Sundowning and Its Causes
Sundowning, sundown syndrome and late day agitation are all names for a regular change in behavior that affects between 20% and 45% of dementia patients. Often starting in late afternoon, the symptoms of agitation, confusion and restlessness worsen as the evening progresses. For senior care caregivers and family members who are also tired after a long day, coping with the stress of sundowning can seem overwhelming. Though medical science does not yet offer a complete explanations for this complex syndrome, it helps to be aware of the signs and understand the triggers.
Various forms of dementia affect the regulation of circadian rhythms. Normally, a reduction in light triggers the release of melatonin that signals the brain to relax before sleep, but with calcification of the pineal gland, dementia can decrease the release of melatonin, causing a cascade of reactions in associated neurotransmitters.
Neurologists also look to the effects of fatigue on a brain struggling to cope with its sensory environment and even reacting to exhausted caregivers. Some researchers also speculate that the shadows produced from waning light can cause confusion. In reality, the cause is likely a confluence of chemical and environmental factors.
The Signs of Sundowning
- A sense of fatigue that is both mental and physical
- Evening mood swings including anger, suspicion and impatience
- Yelling, pacing and becoming agitated
- Sensitive to both light and noise
- Disorientation, confusion and hallucinations
- Tremors that can be severe
For caregivers trying to manage sundowning, medical experts recommend addressing both the imbalance in circadian rhythms and the effects of mental fatigue. The goal should be to establish regular patterns that help to order the mind and avoid stimulation late in the day.
- Follow a regular schedule for waking, eating and sleeping, but avoid naps. Assisted living facilities take great care to maintain rigid schedules.
- Maintain a high light-level in the evening to reduce the effects of shadows.
- Create a comfortable sleeping environment, whether in a retirement home or a family bedroom.

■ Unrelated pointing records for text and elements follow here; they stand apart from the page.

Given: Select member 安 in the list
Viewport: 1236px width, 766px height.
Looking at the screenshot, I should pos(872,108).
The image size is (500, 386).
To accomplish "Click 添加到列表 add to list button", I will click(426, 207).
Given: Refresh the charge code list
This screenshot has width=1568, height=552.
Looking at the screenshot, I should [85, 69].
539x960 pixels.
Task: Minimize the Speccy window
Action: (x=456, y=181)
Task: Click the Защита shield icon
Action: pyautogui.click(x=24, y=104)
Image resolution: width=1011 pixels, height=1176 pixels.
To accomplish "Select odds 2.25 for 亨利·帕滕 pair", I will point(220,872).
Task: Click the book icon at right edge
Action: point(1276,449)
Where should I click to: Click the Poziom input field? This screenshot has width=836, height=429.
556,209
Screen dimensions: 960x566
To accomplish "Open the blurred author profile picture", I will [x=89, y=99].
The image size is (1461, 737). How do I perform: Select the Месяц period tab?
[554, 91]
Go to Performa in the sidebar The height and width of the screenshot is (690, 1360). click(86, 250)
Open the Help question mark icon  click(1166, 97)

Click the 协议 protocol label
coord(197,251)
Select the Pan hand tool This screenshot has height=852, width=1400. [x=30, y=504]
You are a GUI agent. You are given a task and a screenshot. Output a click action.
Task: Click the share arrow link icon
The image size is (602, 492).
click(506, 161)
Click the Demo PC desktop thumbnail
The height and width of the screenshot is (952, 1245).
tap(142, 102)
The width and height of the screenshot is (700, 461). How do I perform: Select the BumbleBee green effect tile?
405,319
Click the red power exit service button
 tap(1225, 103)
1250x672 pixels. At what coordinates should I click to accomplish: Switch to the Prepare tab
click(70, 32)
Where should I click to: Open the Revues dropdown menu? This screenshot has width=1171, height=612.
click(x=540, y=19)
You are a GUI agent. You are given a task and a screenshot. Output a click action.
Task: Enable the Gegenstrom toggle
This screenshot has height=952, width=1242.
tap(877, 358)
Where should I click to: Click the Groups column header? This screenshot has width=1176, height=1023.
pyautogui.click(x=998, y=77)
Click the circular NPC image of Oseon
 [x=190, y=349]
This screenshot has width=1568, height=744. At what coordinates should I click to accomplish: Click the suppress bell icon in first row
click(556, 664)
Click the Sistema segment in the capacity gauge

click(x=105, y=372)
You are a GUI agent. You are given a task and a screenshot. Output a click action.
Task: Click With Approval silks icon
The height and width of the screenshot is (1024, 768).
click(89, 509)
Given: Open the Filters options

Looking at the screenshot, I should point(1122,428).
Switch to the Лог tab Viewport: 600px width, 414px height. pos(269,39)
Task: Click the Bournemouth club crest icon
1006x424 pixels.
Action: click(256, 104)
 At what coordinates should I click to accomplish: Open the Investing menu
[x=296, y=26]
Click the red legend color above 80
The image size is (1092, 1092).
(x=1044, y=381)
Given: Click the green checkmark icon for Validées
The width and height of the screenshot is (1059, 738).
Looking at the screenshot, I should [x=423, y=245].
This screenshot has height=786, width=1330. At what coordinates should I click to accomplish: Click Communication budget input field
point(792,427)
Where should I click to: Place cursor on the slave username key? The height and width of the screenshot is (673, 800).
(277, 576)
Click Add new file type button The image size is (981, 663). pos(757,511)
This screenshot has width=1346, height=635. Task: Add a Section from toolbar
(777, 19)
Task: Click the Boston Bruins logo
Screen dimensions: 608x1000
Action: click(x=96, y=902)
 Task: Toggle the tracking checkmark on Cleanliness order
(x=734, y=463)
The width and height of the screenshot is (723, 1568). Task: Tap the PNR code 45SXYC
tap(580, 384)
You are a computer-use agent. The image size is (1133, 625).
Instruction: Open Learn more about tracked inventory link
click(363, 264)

- Plan stimulating activities early in the day such as exercise, medical appointments and trips.
- Avoid device screens in the evening. Tablets, televisions and computers hyper-stimulate the brain.
- Cut out caffeine, nicotine and alcohol. Consider supplementing with vitamin E.
- Use motion sensors to alert you to dangerous nighttime wandering. Memory care facilities observe strict safety protocols for this reason.
- Incorporate personal and calming activities in the evening and avoid visitors.
In general, it is important to show patience and love when faced with sundowning symptoms, as hard as that may be. Frustration only works to exacerbate the problem, but a calm, caring attitude will help to quell some of the anxiety your loved feels. As symptoms progress, families may need to consider assisted living or transition to memory care centers that can help them to manage the effects of sundowning.